Temporal difference learning updates value estimates using the difference between successive value predictions (TD error), enabling online learning without full episode returns. TD combines sample-based learning (Monte Carlo) and bootstrapping (dynamic programming); the TD(λ) framework generalizes TD(0) and Monte Carlo through an eligibility trace parameter λ.
Implement TD(0) and TD(1) on a simple domain and observe convergence differences; then implement TD(λ) with eligibility traces to understand the spectrum between TD(0) and Monte Carlo.
From reinforcement learning, you know the central problem: an agent in a Markov decision process must estimate how valuable each state is (the value function) in order to act well. Two classic approaches exist. Monte Carlo methods wait until an episode finishes, then use the actual total return to update value estimates — accurate but slow, since you learn nothing until the end. Dynamic programming uses the Bellman equation to update values based on the estimated values of successor states — fast but requires a complete model of the environment's transition probabilities. Temporal difference learning combines the best of both: it learns from raw experience (no model needed, like Monte Carlo) but updates after every single step (no waiting for episode end, like dynamic programming).
The core mechanism is the TD error, defined as δ = r + γV(s') − V(s), where r is the reward received, γ is the discount factor, s' is the next state, and V(s) is the current estimate. Think of it as a prediction error: V(s) is what you expected to get from state s, and r + γV(s') is a better estimate now that you have actually observed the immediate reward and the next state. The update rule V(s) ← V(s) + α·δ simply nudges your old estimate toward this new, partially-observed reality. This is called bootstrapping because you are updating one estimate using another estimate — V(s') is itself just a guess — rather than waiting for the true outcome.
The simplest version, TD(0), updates the value of each state using only the immediate next state's estimated value. At the other extreme, TD(1) is equivalent to Monte Carlo — it effectively waits for the full return before updating. The framework TD(λ) interpolates between these extremes using a parameter λ ∈ [0,1]. When λ = 0, you get TD(0); when λ = 1, you get Monte Carlo. Intermediate values of λ use eligibility traces, which keep a decaying memory of recently visited states. When a TD error occurs, it propagates backward to update not just the current state but all recently visited states, with the update strength decaying by λ at each step backward. States visited many steps ago get small updates; states visited just before the error get large ones.
Why does this matter in practice?

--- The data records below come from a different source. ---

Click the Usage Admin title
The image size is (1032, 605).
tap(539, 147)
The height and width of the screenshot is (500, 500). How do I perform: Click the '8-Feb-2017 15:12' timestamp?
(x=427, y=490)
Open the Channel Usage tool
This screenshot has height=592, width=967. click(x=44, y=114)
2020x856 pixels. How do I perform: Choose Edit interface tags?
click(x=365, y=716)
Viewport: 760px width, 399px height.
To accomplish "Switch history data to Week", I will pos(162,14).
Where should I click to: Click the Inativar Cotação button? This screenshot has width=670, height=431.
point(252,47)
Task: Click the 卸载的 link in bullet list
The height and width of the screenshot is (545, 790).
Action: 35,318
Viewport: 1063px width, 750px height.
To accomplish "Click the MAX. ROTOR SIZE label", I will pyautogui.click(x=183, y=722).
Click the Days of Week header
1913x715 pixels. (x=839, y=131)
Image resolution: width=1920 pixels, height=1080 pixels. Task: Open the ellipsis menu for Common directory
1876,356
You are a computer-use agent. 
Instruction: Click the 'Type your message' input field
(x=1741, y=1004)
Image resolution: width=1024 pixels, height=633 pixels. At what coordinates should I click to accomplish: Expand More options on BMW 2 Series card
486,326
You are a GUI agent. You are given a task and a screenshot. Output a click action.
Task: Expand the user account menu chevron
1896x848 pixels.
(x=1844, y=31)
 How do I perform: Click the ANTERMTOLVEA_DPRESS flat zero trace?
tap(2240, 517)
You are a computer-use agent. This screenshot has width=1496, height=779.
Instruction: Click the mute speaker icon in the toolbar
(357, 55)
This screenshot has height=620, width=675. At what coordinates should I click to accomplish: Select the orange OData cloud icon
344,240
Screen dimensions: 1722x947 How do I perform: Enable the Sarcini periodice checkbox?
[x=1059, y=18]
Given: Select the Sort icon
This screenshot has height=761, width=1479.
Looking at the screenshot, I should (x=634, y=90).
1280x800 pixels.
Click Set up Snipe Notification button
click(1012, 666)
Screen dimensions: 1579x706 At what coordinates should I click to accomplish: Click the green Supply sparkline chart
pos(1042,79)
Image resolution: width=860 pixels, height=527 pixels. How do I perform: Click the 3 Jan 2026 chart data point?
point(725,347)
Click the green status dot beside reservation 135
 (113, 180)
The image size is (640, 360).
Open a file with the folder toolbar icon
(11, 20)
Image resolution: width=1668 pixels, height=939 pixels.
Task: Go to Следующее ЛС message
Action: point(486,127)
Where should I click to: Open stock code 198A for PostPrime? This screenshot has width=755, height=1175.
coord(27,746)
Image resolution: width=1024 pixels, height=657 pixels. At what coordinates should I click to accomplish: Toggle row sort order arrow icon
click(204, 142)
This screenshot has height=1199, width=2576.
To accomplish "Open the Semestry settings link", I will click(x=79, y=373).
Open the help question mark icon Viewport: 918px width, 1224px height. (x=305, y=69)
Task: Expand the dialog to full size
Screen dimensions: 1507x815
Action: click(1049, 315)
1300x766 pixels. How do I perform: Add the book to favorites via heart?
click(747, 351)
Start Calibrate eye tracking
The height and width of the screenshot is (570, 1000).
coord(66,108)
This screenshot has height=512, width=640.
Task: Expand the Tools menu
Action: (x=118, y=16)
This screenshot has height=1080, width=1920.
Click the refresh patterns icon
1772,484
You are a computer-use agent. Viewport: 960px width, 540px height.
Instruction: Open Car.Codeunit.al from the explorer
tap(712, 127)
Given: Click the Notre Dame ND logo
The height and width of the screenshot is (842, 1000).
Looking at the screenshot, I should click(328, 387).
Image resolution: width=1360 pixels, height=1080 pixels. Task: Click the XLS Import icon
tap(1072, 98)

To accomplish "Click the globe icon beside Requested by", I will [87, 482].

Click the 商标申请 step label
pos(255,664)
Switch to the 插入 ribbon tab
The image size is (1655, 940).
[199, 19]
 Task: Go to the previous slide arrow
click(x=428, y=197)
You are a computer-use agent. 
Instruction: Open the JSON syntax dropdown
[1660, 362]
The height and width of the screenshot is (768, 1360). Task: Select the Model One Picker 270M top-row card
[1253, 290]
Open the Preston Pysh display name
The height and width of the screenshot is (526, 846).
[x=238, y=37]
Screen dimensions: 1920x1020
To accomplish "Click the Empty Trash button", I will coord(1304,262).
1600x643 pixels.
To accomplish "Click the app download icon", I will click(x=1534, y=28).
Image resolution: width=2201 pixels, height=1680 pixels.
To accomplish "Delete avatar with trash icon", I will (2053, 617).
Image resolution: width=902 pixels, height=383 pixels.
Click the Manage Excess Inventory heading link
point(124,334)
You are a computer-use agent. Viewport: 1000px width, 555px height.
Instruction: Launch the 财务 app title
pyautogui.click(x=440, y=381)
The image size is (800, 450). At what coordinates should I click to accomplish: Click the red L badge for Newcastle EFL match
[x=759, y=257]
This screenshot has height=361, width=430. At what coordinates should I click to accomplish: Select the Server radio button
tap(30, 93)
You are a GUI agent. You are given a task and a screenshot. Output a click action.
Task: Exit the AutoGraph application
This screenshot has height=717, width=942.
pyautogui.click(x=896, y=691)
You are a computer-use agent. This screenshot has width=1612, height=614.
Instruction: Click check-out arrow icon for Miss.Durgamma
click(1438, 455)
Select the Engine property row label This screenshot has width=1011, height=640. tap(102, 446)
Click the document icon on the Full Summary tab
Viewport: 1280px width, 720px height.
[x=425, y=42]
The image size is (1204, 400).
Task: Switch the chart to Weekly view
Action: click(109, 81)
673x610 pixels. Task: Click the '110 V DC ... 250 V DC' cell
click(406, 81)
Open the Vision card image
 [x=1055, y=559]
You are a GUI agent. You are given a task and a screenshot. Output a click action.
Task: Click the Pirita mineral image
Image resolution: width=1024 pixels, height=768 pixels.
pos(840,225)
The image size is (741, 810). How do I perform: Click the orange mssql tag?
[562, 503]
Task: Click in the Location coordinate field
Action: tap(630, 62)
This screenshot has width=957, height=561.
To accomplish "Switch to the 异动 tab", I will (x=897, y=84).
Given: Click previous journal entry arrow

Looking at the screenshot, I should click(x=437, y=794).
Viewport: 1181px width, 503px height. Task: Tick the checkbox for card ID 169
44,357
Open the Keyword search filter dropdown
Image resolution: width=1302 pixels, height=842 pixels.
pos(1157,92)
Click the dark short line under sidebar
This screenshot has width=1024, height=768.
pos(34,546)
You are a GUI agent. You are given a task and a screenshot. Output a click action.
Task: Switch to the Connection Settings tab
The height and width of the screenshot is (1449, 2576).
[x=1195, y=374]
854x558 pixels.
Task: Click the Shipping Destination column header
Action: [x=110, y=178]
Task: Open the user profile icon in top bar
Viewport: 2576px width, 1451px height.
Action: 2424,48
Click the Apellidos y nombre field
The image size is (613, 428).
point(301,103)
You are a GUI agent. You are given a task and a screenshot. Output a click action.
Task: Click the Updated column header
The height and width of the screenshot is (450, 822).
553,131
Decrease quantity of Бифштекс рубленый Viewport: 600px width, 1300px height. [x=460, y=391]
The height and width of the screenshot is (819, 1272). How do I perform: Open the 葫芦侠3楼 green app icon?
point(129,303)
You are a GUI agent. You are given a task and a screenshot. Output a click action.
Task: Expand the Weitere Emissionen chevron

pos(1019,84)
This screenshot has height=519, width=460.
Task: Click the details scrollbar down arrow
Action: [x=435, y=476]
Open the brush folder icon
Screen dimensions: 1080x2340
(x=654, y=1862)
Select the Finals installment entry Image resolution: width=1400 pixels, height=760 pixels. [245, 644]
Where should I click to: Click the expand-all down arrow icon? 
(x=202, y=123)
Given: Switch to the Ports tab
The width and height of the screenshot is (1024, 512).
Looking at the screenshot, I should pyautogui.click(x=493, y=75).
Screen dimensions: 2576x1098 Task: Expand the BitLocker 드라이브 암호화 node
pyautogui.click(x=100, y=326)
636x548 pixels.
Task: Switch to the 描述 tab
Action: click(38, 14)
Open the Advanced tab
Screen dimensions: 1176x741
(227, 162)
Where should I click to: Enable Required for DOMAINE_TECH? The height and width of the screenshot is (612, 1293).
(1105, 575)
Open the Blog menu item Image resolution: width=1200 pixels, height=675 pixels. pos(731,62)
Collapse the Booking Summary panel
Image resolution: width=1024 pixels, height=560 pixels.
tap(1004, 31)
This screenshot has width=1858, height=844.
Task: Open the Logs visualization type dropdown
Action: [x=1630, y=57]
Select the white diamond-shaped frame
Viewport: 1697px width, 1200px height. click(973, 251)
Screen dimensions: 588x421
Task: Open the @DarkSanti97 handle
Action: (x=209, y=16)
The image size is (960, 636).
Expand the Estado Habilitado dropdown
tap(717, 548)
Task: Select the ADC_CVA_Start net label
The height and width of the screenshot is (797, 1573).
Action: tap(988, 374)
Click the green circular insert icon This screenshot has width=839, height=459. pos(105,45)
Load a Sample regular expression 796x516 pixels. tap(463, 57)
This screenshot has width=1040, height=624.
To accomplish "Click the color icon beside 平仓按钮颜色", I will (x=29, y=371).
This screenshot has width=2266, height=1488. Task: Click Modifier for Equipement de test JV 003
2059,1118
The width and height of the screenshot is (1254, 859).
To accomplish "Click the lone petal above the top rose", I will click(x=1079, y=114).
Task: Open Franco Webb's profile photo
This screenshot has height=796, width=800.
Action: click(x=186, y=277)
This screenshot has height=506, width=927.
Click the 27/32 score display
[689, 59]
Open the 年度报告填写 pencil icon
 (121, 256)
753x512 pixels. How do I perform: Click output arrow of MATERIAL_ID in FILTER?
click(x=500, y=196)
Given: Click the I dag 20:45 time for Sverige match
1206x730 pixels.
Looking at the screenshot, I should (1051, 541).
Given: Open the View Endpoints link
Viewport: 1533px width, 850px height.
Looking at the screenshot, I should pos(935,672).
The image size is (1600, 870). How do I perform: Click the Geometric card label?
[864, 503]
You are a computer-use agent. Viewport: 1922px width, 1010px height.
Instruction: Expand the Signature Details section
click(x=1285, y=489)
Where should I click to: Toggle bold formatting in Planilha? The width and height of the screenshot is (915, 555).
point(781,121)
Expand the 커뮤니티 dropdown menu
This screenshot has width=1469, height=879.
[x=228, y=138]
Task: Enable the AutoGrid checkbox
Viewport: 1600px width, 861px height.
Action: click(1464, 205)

TD methods converge faster than Monte Carlo on many problems because they do not waste information — each transition teaches the agent something immediately, rather than requiring a complete trajectory. The bootstrapping also reduces variance at the cost of some bias (since V(s') may be wrong). This bias-variance tradeoff, controlled by λ, is the central design choice. TD(0) has the lowest variance but highest bias; Monte Carlo has zero bias but high variance. Most practical algorithms — including Q-learning, SARSA, and the deep Q-networks you will study next — are built on the TD framework, making temporal difference learning the backbone of modern reinforcement learning.